Thursday, November 19, 2009

Let's Get Real: A look in the Mirror

For year and years there's one body part I've always hated: my stomach. It's the one body part I've always judged myself on, based my progress off of and has had the biggest ability to affect my happiness. It's what i'm most self-conscious about and always trying to hide.

Lately, it's come to my attention that I'm a moron. As much as I might be self-conscious of my tummy, it really isn't where I hold/gain most of my weight. It's actually a really poor indicator of progress, and even though it doesn't look good persay, it really isn't my "trouble spot." Still, it's admittedly hard to not focus on it when I look in the dreaded mirror.




But like I said, I am a moron. Just looking at a handful of pictures, it's adundently clear that my weight goes to primarily to my thighs (then the lower back, ass and finally to my arms). So why the hell look at something like my stomach to judge progress??? I know in part I'm definitely trained by the media/society/etc etc to be looking for those abs. But I also know that's not a good indicator for me. Maybe in the future, but certainly not now.

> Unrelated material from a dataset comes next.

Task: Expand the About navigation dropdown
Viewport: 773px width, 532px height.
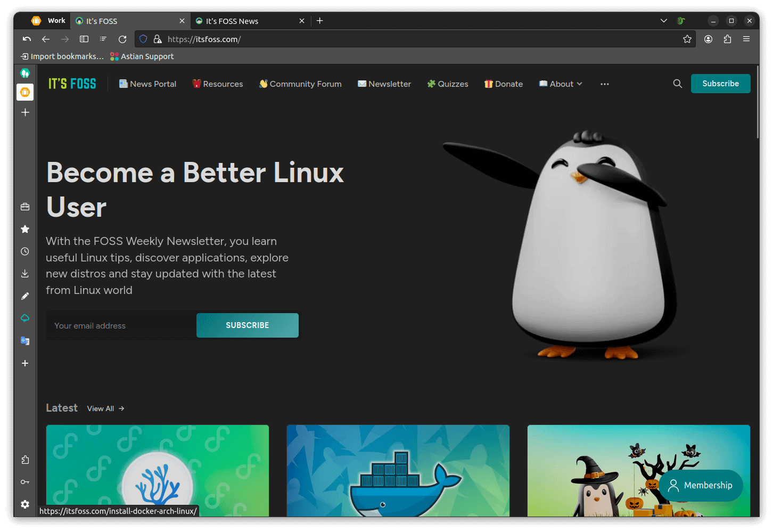Action: pyautogui.click(x=560, y=84)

Not a really exciting post, but I hope it maybe gives you a reason to re-evaluate what you're looking at. I know for me, between the media and my distorted body image, it's been really difficult to realistically look at myself and my progress, and appreciate what I have. I know for me, pictures are the clearest indicator of this and the best way to keep myself in check. I can't recommend them enough. So get snapping and take a real good look at yourself.